Work required →
If a line in the data contains "עיניים", copy it out.

Material to process →
- - - -

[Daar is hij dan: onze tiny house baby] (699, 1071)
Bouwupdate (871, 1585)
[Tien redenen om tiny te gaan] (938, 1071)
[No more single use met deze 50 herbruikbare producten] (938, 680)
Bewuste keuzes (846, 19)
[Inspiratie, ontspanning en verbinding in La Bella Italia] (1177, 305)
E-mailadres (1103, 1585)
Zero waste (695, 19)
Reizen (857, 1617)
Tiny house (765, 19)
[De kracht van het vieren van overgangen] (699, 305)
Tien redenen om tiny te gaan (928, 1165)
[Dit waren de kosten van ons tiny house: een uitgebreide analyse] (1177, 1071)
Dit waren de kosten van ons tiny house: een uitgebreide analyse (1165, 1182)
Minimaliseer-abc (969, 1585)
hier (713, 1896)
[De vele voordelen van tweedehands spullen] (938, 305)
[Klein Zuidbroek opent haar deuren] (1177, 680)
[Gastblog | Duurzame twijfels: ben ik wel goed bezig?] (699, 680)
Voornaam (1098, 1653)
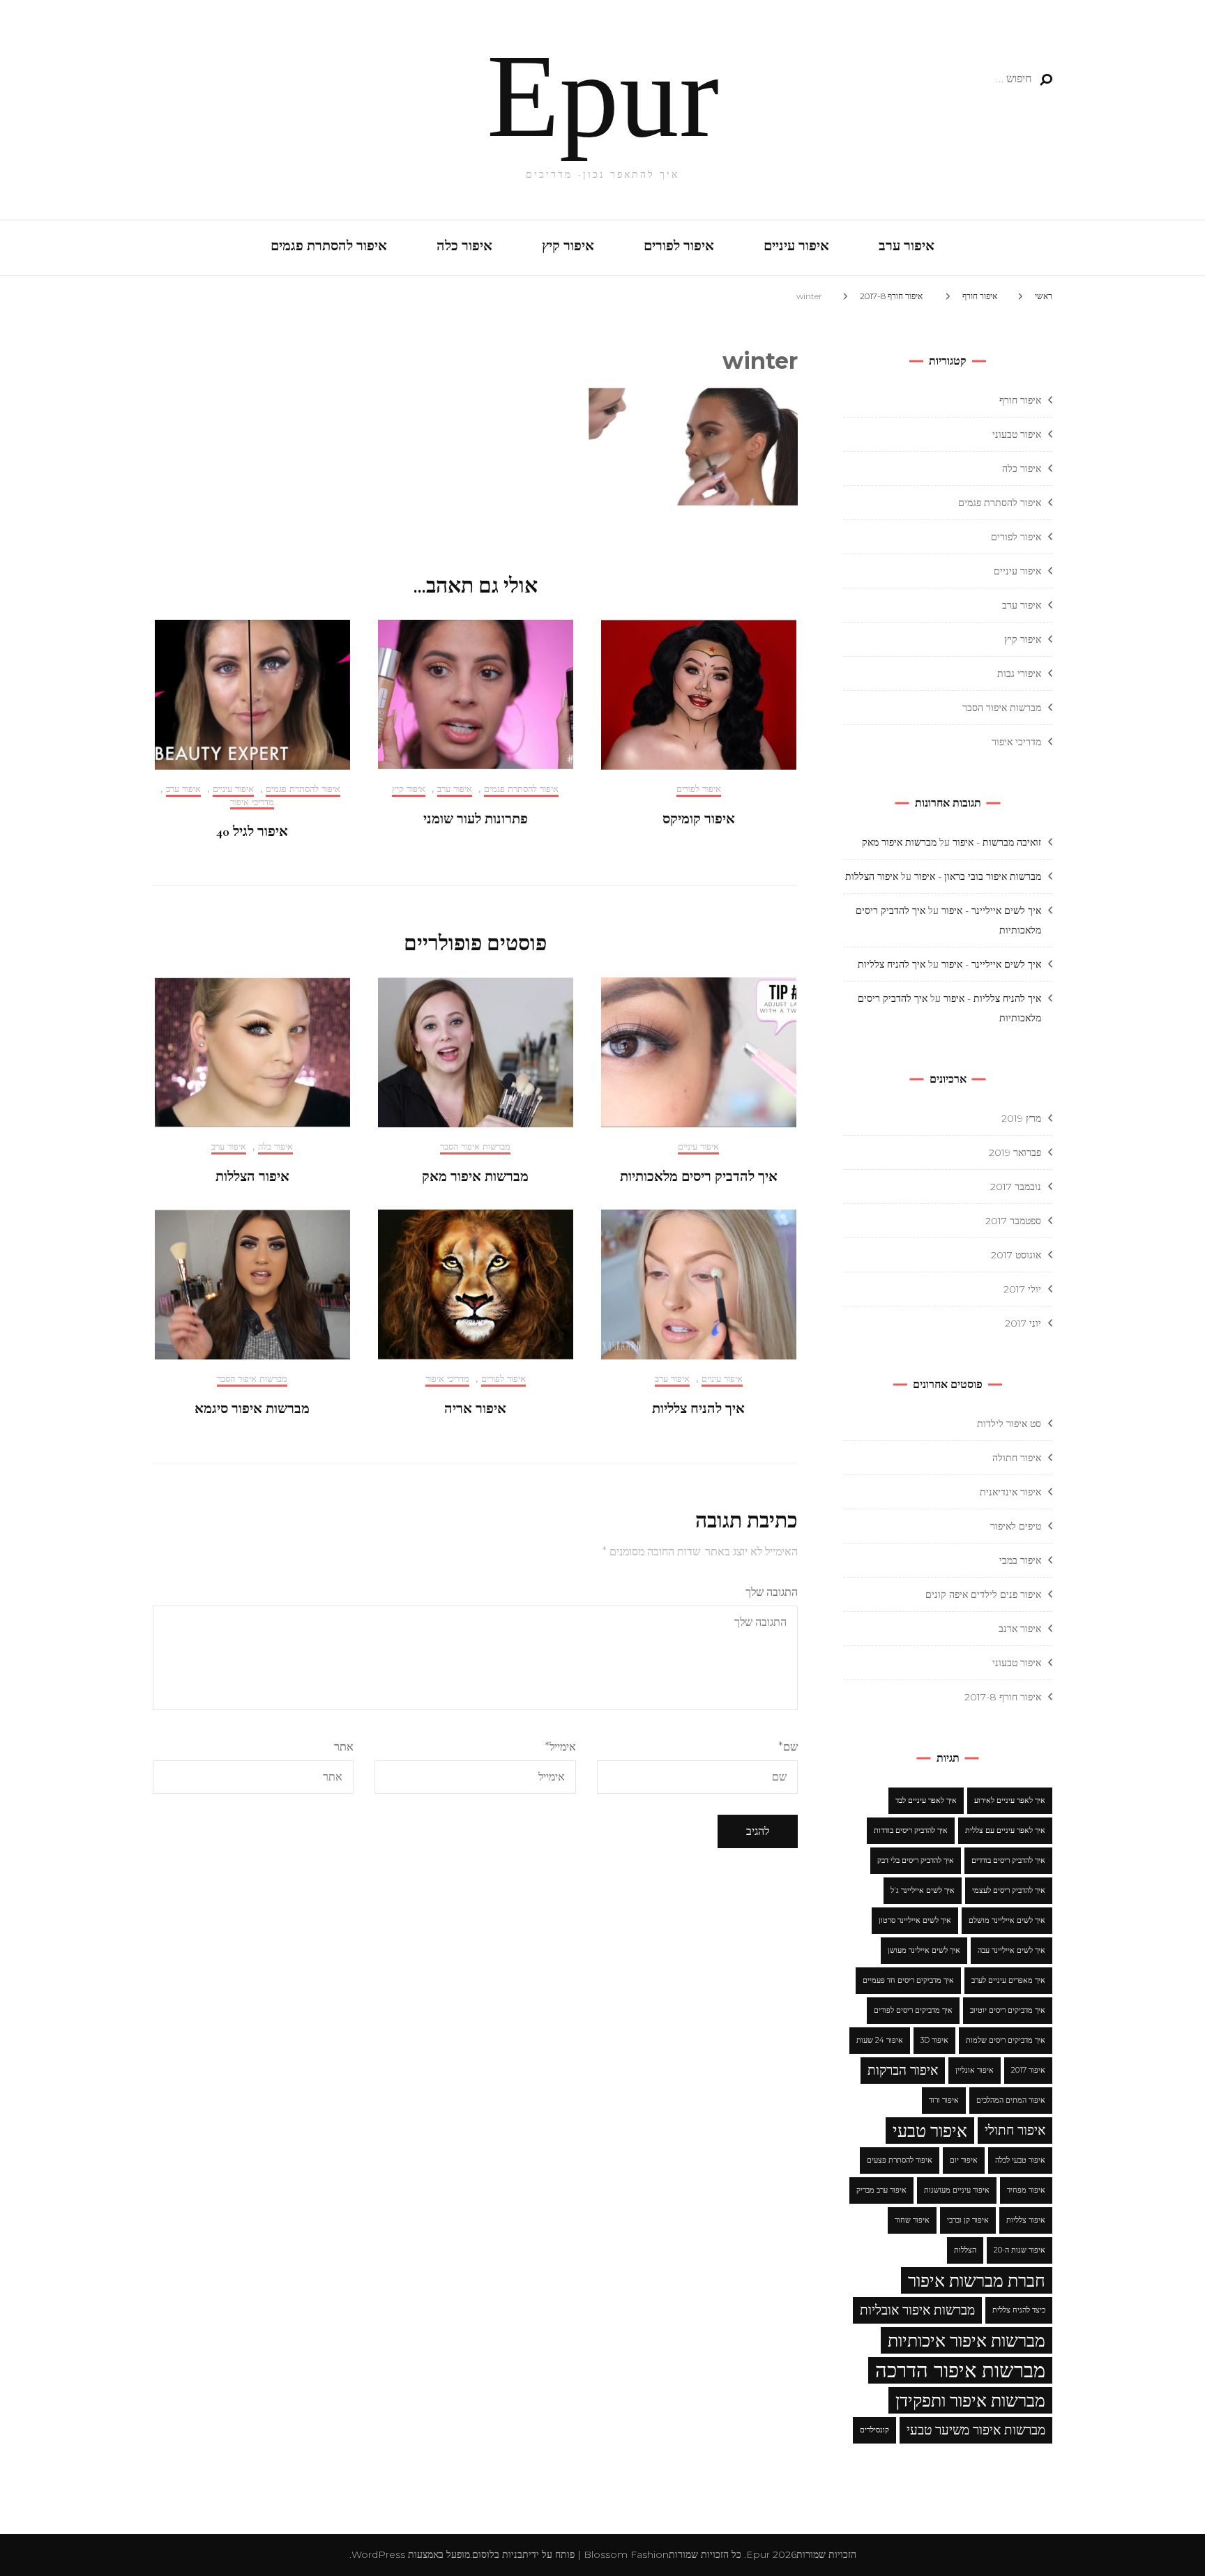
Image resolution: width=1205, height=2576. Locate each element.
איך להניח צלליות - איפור (992, 998)
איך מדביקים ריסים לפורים (913, 2010)
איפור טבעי (930, 2130)
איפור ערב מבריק (881, 2190)
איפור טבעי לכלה (1020, 2160)
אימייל (560, 1746)
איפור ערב (906, 246)
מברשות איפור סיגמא (252, 1409)
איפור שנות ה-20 (1019, 2250)
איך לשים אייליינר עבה (1011, 1950)
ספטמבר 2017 (1013, 1220)
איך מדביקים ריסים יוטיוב (1007, 2010)
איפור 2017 (1028, 2070)
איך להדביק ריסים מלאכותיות (699, 1176)
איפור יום (964, 2160)
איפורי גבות (1019, 673)
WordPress (378, 2554)
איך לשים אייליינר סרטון (915, 1920)
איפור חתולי (1015, 2130)
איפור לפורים (679, 246)
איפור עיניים (796, 246)
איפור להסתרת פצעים (899, 2160)
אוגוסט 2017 (1016, 1255)
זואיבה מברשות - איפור (997, 842)
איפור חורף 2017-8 (1002, 1697)
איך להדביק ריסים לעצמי (1008, 1890)
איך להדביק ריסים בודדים (1008, 1860)
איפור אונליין (974, 2070)
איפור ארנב (1020, 1628)
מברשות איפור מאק (475, 1176)
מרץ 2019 (1021, 1118)
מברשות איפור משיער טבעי (976, 2430)
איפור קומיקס (698, 819)
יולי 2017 (1022, 1289)
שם (788, 1746)
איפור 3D (934, 2040)
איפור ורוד (944, 2100)
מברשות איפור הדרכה (960, 2370)
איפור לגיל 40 (252, 831)
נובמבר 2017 (1015, 1186)
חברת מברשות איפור (976, 2280)
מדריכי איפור (252, 802)
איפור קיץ (568, 246)
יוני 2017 (1023, 1323)
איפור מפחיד (1026, 2190)
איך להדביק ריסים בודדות (911, 1830)
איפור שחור (912, 2220)
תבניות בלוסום (500, 2554)
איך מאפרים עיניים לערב (1008, 1980)
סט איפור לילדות (1009, 1423)
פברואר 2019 (1015, 1152)
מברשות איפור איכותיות (966, 2340)
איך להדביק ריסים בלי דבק (915, 1860)
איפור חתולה (1016, 1457)
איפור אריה (475, 1409)
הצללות (965, 2250)
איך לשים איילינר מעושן (924, 1950)
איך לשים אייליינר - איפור (991, 910)
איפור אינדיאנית (1010, 1492)
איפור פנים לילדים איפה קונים (983, 1594)
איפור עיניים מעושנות (957, 2190)
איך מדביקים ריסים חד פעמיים (908, 1980)
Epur (603, 96)
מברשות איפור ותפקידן (970, 2400)
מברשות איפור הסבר (475, 1146)
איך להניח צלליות (698, 1409)
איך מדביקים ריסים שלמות (1005, 2040)
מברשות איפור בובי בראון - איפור (977, 876)
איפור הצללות (252, 1176)
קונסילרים (874, 2429)
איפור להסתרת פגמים (329, 246)
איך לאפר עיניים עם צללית (1005, 1830)
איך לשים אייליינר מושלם (1007, 1920)
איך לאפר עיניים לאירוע (1009, 1800)
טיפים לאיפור (1015, 1526)
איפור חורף (979, 296)
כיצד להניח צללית (1018, 2310)
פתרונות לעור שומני (475, 819)
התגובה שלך (771, 1592)
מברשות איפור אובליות (917, 2310)
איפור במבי (1020, 1560)
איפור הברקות (902, 2070)
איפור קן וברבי (968, 2220)
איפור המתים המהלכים (1010, 2100)
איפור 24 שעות (879, 2040)
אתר (344, 1746)
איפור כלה (464, 246)
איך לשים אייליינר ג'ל (923, 1890)
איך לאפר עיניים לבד (926, 1800)
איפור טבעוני (1016, 434)
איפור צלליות (1025, 2220)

- - - -

Response to the task →
איפור עיניים (796, 246)
איך מאפרים עיניים לערב (1008, 1980)
איפור עיניים מעושנות (957, 2190)
איך לאפר עיניים עם צללית (1005, 1830)
איך לאפר עיניים לאירוע (1009, 1800)
איך לאפר עיניים לבד (926, 1800)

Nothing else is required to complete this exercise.